Semaglutide vs. GLP-1 injection
In the 52-week, randomized, double-blind trial PIONEER 4, researchers assigned 285 adults to semaglutide, 284 adults to 1.8 mg liraglutide per day and 142 adults to placebo. Groups were substantially similar with 48% women, 73% white, mean age of 56 years, mean HbA1c of 8%, mean diabetes duration of 7.6 years, 26% prescribed an SGLT2 inhibitor, and mean BMI of 33 kg/m2.
At 26 weeks, similar reductions in HbA1c were observed in the semaglutide group vs. the liraglutide group for noninferiority of semaglutide to liraglutide. Semaglutide was superior in reducing HbA1c to placebo. At 52 weeks, reductions in HbA1c were significantly greater for the semaglutide group (both estimands mean reduction, –1.2%) vs. the liraglutide group (both estimands mean reduction, –1.2%; P ˂ .01) and the placebo group (both estimands mean reduction, –0.2%; P ˂ .0001) .
The proportion of participants who achieved an HbA1c of less than 7% or less than 6.5% were similar for the semaglutide and liraglutide groups at 26 weeks; at 52 weeks, the semaglutide participants were significantly more likely than the liraglutide participants to achieve an HbA1c of less than 6.5% based on both estimands, according to data simultaneously published in The Lancet.
At 26 weeks, weight loss of at least 5% was observed among more of the semaglutide group (treatment policy, 43.5%; trial product, 46.2%) vs. the liraglutide (treatment policy, 27.7%; trial product, 28.3%; P .01) and placebo groups (treatment policy, 7.5%; trial product, 7.1%; P .0001). Weight-loss results were maintained at 52 weeks, according to Pratley, for superiority of semaglutide to liraglutide.
Adverse events — mostly gastrointestinal and nausea, in particular —were more common with semaglutide (80% of participants) than with liraglutide (74%) or placebo (67%) but were consistent with the GLP-1 receptor agonist class in general, according to Pratley.

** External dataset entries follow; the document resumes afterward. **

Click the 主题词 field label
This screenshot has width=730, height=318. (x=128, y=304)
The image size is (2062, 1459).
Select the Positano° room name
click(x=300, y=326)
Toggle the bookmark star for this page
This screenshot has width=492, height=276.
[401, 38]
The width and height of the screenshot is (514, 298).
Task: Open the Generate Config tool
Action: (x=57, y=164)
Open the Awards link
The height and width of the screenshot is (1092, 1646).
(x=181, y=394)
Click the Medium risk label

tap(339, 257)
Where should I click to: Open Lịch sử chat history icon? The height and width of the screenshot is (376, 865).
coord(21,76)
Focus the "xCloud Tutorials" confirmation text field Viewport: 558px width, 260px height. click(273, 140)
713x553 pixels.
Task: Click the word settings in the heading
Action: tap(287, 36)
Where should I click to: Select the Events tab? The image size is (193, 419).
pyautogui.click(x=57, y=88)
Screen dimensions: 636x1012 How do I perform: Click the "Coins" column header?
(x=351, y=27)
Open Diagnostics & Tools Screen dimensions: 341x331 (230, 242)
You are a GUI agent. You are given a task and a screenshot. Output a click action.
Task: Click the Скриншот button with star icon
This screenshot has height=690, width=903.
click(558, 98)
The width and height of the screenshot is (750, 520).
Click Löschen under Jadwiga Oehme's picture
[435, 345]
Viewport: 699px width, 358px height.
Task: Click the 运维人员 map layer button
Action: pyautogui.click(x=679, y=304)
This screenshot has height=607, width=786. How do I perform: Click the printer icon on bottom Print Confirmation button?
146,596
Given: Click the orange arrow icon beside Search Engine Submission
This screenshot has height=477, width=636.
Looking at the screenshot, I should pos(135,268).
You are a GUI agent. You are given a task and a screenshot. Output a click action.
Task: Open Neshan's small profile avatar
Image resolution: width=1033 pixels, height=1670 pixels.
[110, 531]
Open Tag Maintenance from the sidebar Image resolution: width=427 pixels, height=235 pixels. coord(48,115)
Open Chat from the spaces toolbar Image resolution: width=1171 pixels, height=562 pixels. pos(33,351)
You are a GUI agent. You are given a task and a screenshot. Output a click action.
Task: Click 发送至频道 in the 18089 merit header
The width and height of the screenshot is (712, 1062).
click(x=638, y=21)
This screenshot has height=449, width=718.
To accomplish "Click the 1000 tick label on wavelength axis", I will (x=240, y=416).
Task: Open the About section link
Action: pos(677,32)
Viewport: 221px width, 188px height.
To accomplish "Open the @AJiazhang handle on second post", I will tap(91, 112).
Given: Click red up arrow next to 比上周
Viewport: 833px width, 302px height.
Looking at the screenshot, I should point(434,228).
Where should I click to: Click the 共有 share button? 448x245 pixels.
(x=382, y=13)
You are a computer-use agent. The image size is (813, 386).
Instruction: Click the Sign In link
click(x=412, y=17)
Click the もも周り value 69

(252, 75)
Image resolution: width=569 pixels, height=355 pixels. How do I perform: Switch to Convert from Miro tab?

“My view is that as many patients and, indeed, providers are reluctant to intensify or initiate therapy with an injectable, oral semaglutide may be a very effective treatment option to allow earlier use of GLP-1 receptor agonists,” Pratley said. – by Jill Rollet
Editor's note: The article was updated on June 12, 2019 to indicate that in PIONEER 4 the HbA1c reduction with liraglutide was –1.2%. The editors regret the error.
Montanya E, et al. 54-OR.
Pratley RE, et al. 55-OR. Both presented at: American Diabetes Association 79th Scientific Sessions; June 7-11, 2019; San Francisco.
Pratley R, et al. Lancet. 2019;doi:10.1016/S0140-6736(19)31271-1.
Disclosures: Montanya reports he serves on advisory panels for AstraZeneca, Novo Nordisk and Servier; is a consultant to Merck and Novartis Pharmaceuticals; receives research support from Menarini Group; and is on the speakers bureau for Novo Nordisk. Pratley reports he is a consultant to Sanofi US and has other relevant financial relationships with AstraZeneca, Eli Lilly, GlaxoSmithKline, Janssen, Lexicon Pharmaceuticals, Ligand Pharmaceuticals, Merck, Mundipharma, Novo Nordisk, Pfizer, Sanofi and Takeda Development Center Americas.